Bayesian Estimation

CEO Salary Estimation Problem

Consider the following problem. An investigative reporter wants to figure out how much salary makes the CEO of an investment bank X. For this he conducts interviews with some of the employees of that bank and writes down their salaries, which forms the following sample

\[X^n=(X_1,\cdots,X_n).\] The reporter knows only that the salaries in that bank can range from 0 (unpaid interns) to \(\theta\) which is the salary of the CEO that the reporter wants to estimate. Since he has no information about the structure of salaries in the bank X, he assumes that the salaries have uniform distribution in the interval \([0,\theta],\) \[X^n=(X_1,\cdots,X_n),\ \ X_i\sim {\mathbb U}(0,\theta),\,\theta>0.\]

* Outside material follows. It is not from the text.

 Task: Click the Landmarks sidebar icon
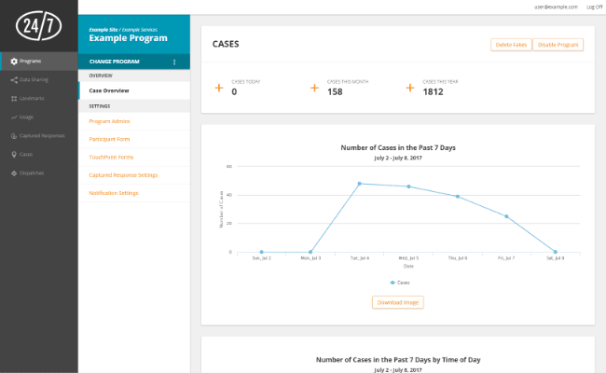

The uniform distribution is the maximum entropy probability distribution under no constraint other than that it is contained in the distribution’s support (according to the principle of maximum entropy, if nothing is known about a distribution except that it belongs to a certain class (usually defined in terms of specified properties or measures), then the distribution with the largest entropy should be chosen as the least-informative default.)

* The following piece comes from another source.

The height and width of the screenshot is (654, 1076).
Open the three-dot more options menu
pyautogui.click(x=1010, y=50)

Frequentist and Bayesian Estimation

Since no other information is known about the possible values of the CEO’s salary, the reporter needs to estimate the unknown \(\theta\) using the sample \(X^n.\) For the uniform distribution the maximum likelihood estimator (MLE) for \(\theta\) will be \[\hat\theta_n=X_{(n)}=\max(X_1,\cdots,X_n).\] Therefore, the reporter needs to ask for salary information from as many employees of bank X as possible and take the maximum of these values, which will serve as an estimate for the CEO’s salary.

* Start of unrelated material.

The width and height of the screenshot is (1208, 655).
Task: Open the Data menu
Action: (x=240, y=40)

Now suppose that the investigative reporter wants to get a Pulitzer prize for his reporting and remembers that he has a minor in Statistics. He reads economics literature and finds out that economists established that nationally the salaries of CEOs of banks follow the Pareto distribution \(\theta\sim Pa(\theta_0, a)\), because of the Pareto principle, which states that a large portion of wealth of CEOs is held by a small fraction of them. Using this prior distribution, a Bayesian estimator for the salary of CEO of bank X will be

\[\hat\theta^B_n=\frac{a+n}{a+n-1}\max(\theta_0,X_1,\cdots,X_n).\] Here \(a\) and \(\theta_0\) are unknown as well and can be estimated using the available data of CEO salaries of other banks. Therefore, the investigative reporter decides to use the work of his colleagues - other investigative reporters - who conducted studies in other banks and reported estimates for salaries of CEOs. Denote this new sample of salaries of other CEOs as \[\vartheta^m=(\vartheta_1,\cdots,\vartheta_m).\] Since \(\theta\) follows the Pareto distribution then the parameters \(\theta_0\) and \(a\) can be estimated as follows: \[\hat\theta_0=\vartheta_{(1)}=\min(\vartheta_1,\cdots,\vartheta_m),\ \ \hat a=\frac{m}{\sum_{i=1}^m\ln\frac{\vartheta_i}{\vartheta_{(1)}}}.\] Therefore, drawing on reports from other investigations and his own survey, the investigative reporter can obtain the following estimator of the salary of the CEO

\[\hat\theta^B_n=\frac{\hat a+n}{\hat a+n-1}\max(\vartheta_{(1)},X_1,\cdots,X_n).\] Therefore, each time a new salary of some CEO is reported \((\vartheta_{m+1}),\) this new data can be used by the investigative reporter to update the estimate of the salary of the CEO of bank X.

Conjugate priors

In the example above the prior distribution of the unknown parameter \(\theta\) was chosen because of theoretical considerations, based on an economic law (the Pareto rule). In most cases, it is not possible to give preference to one prior over the others based on some principle, conjugate priors are selected for computational simplicity.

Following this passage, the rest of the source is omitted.